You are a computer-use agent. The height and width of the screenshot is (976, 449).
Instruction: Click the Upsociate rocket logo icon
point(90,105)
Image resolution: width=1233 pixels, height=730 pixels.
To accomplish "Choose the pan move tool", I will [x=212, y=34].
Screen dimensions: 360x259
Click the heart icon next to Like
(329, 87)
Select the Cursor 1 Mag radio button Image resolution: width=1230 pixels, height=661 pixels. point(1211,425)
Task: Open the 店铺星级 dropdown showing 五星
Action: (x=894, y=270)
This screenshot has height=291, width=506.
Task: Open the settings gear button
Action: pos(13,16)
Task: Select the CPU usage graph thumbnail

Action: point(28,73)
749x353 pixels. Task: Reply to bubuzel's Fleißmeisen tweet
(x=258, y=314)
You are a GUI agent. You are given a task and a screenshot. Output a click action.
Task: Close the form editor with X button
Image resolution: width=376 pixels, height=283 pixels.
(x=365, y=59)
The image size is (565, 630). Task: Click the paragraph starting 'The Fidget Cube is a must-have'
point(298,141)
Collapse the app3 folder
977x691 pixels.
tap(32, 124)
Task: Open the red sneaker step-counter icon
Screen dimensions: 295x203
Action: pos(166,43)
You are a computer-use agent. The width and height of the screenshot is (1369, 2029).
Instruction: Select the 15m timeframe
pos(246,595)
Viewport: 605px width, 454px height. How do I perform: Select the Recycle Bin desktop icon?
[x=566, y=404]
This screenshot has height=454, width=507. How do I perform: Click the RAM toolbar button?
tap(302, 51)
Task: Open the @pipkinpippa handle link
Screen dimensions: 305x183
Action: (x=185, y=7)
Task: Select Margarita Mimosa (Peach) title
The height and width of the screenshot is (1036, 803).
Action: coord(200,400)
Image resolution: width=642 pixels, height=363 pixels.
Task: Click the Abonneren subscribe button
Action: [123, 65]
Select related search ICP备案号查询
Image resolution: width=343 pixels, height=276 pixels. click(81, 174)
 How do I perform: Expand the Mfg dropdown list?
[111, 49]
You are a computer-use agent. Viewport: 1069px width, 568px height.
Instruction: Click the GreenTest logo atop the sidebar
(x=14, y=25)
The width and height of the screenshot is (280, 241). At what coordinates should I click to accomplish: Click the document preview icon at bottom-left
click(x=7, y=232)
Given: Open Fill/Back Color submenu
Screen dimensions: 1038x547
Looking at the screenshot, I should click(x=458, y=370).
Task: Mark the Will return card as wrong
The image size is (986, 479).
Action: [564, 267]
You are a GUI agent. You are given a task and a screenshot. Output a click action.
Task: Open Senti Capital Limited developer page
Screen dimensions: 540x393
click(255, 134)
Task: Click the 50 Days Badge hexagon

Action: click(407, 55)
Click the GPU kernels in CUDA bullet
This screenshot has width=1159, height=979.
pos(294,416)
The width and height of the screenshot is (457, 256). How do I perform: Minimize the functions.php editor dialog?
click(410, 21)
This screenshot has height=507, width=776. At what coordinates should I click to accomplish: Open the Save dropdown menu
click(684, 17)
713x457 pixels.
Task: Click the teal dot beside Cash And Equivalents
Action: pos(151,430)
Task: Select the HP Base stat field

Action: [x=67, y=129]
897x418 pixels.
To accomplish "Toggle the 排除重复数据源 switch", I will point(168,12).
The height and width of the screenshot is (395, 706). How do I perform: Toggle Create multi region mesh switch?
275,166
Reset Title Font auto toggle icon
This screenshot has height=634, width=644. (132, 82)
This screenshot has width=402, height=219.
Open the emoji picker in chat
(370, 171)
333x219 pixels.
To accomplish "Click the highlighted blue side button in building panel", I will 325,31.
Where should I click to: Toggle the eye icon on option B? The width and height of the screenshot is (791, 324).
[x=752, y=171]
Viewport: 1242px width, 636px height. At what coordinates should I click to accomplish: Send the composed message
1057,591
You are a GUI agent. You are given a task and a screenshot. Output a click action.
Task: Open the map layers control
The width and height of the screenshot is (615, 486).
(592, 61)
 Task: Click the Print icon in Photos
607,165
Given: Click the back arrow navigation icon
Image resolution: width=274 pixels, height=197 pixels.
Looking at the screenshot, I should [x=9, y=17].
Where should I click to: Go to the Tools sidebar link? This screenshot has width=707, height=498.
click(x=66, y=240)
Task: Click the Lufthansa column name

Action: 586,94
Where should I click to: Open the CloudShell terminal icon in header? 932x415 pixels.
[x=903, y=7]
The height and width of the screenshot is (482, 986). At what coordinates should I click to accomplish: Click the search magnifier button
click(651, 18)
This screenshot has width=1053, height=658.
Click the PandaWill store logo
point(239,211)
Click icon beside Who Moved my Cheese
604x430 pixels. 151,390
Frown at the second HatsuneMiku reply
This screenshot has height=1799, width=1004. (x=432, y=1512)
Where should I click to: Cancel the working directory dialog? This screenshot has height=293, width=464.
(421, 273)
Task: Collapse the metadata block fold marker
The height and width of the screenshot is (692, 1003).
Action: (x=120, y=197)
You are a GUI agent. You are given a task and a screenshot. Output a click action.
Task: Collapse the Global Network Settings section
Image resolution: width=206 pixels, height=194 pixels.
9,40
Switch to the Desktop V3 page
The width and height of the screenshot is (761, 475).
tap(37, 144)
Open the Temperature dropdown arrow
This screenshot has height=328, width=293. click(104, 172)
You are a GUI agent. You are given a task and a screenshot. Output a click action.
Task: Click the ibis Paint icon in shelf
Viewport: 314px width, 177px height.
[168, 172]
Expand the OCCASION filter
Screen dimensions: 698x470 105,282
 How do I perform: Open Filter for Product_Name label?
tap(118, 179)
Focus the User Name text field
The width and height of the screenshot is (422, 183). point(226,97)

# # # # # # #

Search the listing for the word "page". Copy every line in which it occurs.

Task: Open Senti Capital Limited developer page
Switch to the Desktop V3 page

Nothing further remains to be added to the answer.